* START Record set *

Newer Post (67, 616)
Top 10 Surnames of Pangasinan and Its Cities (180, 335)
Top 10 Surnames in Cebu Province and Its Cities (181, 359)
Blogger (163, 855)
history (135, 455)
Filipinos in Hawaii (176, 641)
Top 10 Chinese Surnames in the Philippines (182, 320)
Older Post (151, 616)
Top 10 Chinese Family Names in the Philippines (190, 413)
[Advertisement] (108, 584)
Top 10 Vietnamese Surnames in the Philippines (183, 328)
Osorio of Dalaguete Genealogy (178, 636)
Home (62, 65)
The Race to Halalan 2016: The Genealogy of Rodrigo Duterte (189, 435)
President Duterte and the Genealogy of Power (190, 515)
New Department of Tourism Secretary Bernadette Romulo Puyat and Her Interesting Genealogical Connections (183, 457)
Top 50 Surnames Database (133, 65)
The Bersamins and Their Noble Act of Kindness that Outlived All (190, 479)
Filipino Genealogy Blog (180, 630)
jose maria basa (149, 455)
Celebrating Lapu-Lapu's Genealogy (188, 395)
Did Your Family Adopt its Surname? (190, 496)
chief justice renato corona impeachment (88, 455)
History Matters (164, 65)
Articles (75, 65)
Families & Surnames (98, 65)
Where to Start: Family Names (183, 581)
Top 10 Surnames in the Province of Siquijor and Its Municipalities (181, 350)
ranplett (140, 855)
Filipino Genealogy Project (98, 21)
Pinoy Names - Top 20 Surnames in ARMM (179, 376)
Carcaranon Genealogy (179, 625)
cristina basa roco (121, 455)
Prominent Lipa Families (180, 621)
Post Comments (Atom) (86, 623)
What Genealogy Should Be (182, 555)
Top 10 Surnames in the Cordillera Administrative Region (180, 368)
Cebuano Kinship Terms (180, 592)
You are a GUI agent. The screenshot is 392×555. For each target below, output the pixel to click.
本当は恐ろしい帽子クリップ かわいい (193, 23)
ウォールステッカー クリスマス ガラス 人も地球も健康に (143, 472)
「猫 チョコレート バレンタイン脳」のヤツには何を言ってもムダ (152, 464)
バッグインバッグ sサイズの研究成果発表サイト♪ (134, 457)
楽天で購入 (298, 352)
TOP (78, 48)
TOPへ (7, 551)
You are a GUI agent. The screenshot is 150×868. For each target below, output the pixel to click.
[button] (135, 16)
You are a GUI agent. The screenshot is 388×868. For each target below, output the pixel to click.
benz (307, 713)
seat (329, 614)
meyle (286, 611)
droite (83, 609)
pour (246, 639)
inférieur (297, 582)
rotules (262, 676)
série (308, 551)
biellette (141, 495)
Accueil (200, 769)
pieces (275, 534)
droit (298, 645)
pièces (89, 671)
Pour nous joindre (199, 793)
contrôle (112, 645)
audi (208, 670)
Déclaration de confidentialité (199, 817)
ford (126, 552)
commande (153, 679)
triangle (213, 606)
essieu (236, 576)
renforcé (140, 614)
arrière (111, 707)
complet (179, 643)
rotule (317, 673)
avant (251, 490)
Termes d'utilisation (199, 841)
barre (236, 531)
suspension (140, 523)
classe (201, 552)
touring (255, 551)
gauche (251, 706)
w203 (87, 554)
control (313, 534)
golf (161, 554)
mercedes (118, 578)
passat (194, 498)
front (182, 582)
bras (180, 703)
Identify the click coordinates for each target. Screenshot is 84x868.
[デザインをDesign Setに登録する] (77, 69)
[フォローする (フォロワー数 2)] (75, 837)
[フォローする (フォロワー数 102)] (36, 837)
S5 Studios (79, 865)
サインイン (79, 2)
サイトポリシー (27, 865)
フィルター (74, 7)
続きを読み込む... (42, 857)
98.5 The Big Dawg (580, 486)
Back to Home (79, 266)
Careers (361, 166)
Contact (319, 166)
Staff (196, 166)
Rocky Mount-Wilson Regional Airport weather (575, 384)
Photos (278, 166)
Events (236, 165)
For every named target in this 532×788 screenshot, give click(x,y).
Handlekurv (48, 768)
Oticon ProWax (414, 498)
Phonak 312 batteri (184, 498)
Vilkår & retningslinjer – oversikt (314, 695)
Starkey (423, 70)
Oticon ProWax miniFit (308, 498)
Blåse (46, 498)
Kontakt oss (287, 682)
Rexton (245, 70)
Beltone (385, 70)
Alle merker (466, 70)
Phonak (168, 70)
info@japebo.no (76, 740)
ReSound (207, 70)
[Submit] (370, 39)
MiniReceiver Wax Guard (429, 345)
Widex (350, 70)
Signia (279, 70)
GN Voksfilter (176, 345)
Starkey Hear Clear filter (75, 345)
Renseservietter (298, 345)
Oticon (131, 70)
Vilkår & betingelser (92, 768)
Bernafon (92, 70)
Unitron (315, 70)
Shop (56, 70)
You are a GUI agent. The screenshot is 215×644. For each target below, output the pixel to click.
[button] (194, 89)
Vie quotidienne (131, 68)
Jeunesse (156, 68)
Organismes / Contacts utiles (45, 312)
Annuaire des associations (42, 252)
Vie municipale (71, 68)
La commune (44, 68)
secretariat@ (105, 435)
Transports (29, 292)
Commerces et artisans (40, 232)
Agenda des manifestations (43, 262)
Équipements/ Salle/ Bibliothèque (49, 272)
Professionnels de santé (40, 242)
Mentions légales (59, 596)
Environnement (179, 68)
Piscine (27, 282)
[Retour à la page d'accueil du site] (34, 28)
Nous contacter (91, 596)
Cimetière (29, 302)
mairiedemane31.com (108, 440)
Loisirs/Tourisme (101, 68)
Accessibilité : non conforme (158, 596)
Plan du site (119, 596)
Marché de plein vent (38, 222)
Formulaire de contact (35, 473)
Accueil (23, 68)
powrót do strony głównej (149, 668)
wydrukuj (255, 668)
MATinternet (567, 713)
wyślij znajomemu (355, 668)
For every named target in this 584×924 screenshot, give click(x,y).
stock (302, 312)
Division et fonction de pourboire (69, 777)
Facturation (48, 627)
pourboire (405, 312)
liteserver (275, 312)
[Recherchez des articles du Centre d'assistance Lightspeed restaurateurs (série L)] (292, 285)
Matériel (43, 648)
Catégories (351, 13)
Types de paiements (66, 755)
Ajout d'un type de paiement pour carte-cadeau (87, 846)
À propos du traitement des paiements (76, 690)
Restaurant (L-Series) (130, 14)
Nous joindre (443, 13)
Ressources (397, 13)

* END Record set *

[Task details]
Rewrite every line of the listing above, swapping "Vietnamese" for "Korean" and keeping everything else unchanged.

[Reply]
Newer Post (67, 616)
Top 10 Surnames of Pangasinan and Its Cities (180, 335)
Top 10 Surnames in Cebu Province and Its Cities (181, 359)
Blogger (163, 855)
history (135, 455)
Filipinos in Hawaii (176, 641)
Top 10 Chinese Surnames in the Philippines (182, 320)
Older Post (151, 616)
Top 10 Chinese Family Names in the Philippines (190, 413)
[Advertisement] (108, 584)
Top 10 Korean Surnames in the Philippines (183, 328)
Osorio of Dalaguete Genealogy (178, 636)
Home (62, 65)
The Race to Halalan 2016: The Genealogy of Rodrigo Duterte (189, 435)
President Duterte and the Genealogy of Power (190, 515)
New Department of Tourism Secretary Bernadette Romulo Puyat and Her Interesting Genealogical Connections (183, 457)
Top 50 Surnames Database (133, 65)
The Bersamins and Their Noble Act of Kindness that Outlived All (190, 479)
Filipino Genealogy Blog (180, 630)
jose maria basa (149, 455)
Celebrating Lapu-Lapu's Genealogy (188, 395)
Did Your Family Adopt its Surname? (190, 496)
chief justice renato corona impeachment (88, 455)
History Matters (164, 65)
Articles (75, 65)
Families & Surnames (98, 65)
Where to Start: Family Names (183, 581)
Top 10 Surnames in the Province of Siquijor and Its Municipalities (181, 350)
ranplett (140, 855)
Filipino Genealogy Project (98, 21)
Pinoy Names - Top 20 Surnames in ARMM (179, 376)
Carcaranon Genealogy (179, 625)
cristina basa roco (121, 455)
Prominent Lipa Families (180, 621)
Post Comments (Atom) (86, 623)
What Genealogy Should Be (182, 555)
Top 10 Surnames in the Cordillera Administrative Region (180, 368)
Cebuano Kinship Terms (180, 592)
You are a GUI agent. The screenshot is 392×555. For each target below, output the pixel to click.
本当は恐ろしい帽子クリップ かわいい (193, 23)
ウォールステッカー クリスマス ガラス 人も地球も健康に (143, 472)
「猫 チョコレート バレンタイン脳」のヤツには何を言ってもムダ (152, 464)
バッグインバッグ sサイズの研究成果発表サイト♪ (134, 457)
楽天で購入 (298, 352)
TOP (78, 48)
TOPへ (7, 551)
You are a GUI agent. The screenshot is 150×868. For each target below, output the pixel to click.
[button] (135, 16)
You are a GUI agent. The screenshot is 388×868. For each target below, output the pixel to click.
benz (307, 713)
seat (329, 614)
meyle (286, 611)
droite (83, 609)
pour (246, 639)
inférieur (297, 582)
rotules (262, 676)
série (308, 551)
biellette (141, 495)
Accueil (200, 769)
pieces (275, 534)
droit (298, 645)
pièces (89, 671)
Pour nous joindre (199, 793)
contrôle (112, 645)
audi (208, 670)
Déclaration de confidentialité (199, 817)
ford (126, 552)
commande (153, 679)
triangle (213, 606)
essieu (236, 576)
renforcé (140, 614)
arrière (111, 707)
complet (179, 643)
rotule (317, 673)
avant (251, 490)
Termes d'utilisation (199, 841)
barre (236, 531)
suspension (140, 523)
classe (201, 552)
touring (255, 551)
gauche (251, 706)
w203 (87, 554)
control (313, 534)
golf (161, 554)
mercedes (118, 578)
passat (194, 498)
front (182, 582)
bras (180, 703)
Identify the click coordinates for each target. Screenshot is 84x868.
[デザインをDesign Setに登録する] (77, 69)
[フォローする (フォロワー数 2)] (75, 837)
[フォローする (フォロワー数 102)] (36, 837)
S5 Studios (79, 865)
サインイン (79, 2)
サイトポリシー (27, 865)
フィルター (74, 7)
続きを読み込む... (42, 857)
98.5 The Big Dawg (580, 486)
Back to Home (79, 266)
Careers (361, 166)
Contact (319, 166)
Staff (196, 166)
Rocky Mount-Wilson Regional Airport weather (575, 384)
Photos (278, 166)
Events (236, 165)
For every named target in this 532×788 screenshot, give click(x,y).
Handlekurv (48, 768)
Oticon ProWax (414, 498)
Phonak 312 batteri (184, 498)
Vilkår & retningslinjer – oversikt (314, 695)
Starkey (423, 70)
Oticon ProWax miniFit (308, 498)
Blåse (46, 498)
Kontakt oss (287, 682)
Rexton (245, 70)
Beltone (385, 70)
Alle merker (466, 70)
Phonak (168, 70)
info@japebo.no (76, 740)
ReSound (207, 70)
[Submit] (370, 39)
MiniReceiver Wax Guard (429, 345)
Widex (350, 70)
Signia (279, 70)
GN Voksfilter (176, 345)
Starkey Hear Clear filter (75, 345)
Renseservietter (298, 345)
Oticon (131, 70)
Vilkår & betingelser (92, 768)
Bernafon (92, 70)
Unitron (315, 70)
Shop (56, 70)
You are a GUI agent. The screenshot is 215×644. For each target below, output the pixel to click.
[button] (194, 89)
Vie quotidienne (131, 68)
Jeunesse (156, 68)
Organismes / Contacts utiles (45, 312)
Annuaire des associations (42, 252)
Vie municipale (71, 68)
La commune (44, 68)
secretariat@ (105, 435)
Transports (29, 292)
Commerces et artisans (40, 232)
Agenda des manifestations (43, 262)
Équipements/ Salle/ Bibliothèque (49, 272)
Professionnels de santé (40, 242)
Mentions légales (59, 596)
Environnement (179, 68)
Piscine (27, 282)
[Retour à la page d'accueil du site] (34, 28)
Nous contacter (91, 596)
Cimetière (29, 302)
mairiedemane31.com (108, 440)
Loisirs/Tourisme (101, 68)
Accessibilité : non conforme (158, 596)
Plan du site (119, 596)
Marché de plein vent (38, 222)
Formulaire de contact (35, 473)
Accueil (23, 68)
powrót do strony głównej (149, 668)
wydrukuj (255, 668)
MATinternet (567, 713)
wyślij znajomemu (355, 668)
For every named target in this 584×924 screenshot, give click(x,y).
stock (302, 312)
Division et fonction de pourboire (69, 777)
Facturation (48, 627)
pourboire (405, 312)
liteserver (275, 312)
[Recherchez des articles du Centre d'assistance Lightspeed restaurateurs (série L)] (292, 285)
Matériel (43, 648)
Catégories (351, 13)
Types de paiements (66, 755)
Ajout d'un type de paiement pour carte-cadeau (87, 846)
À propos du traitement des paiements (76, 690)
Restaurant (L-Series) (130, 14)
Nous joindre (443, 13)
Ressources (397, 13)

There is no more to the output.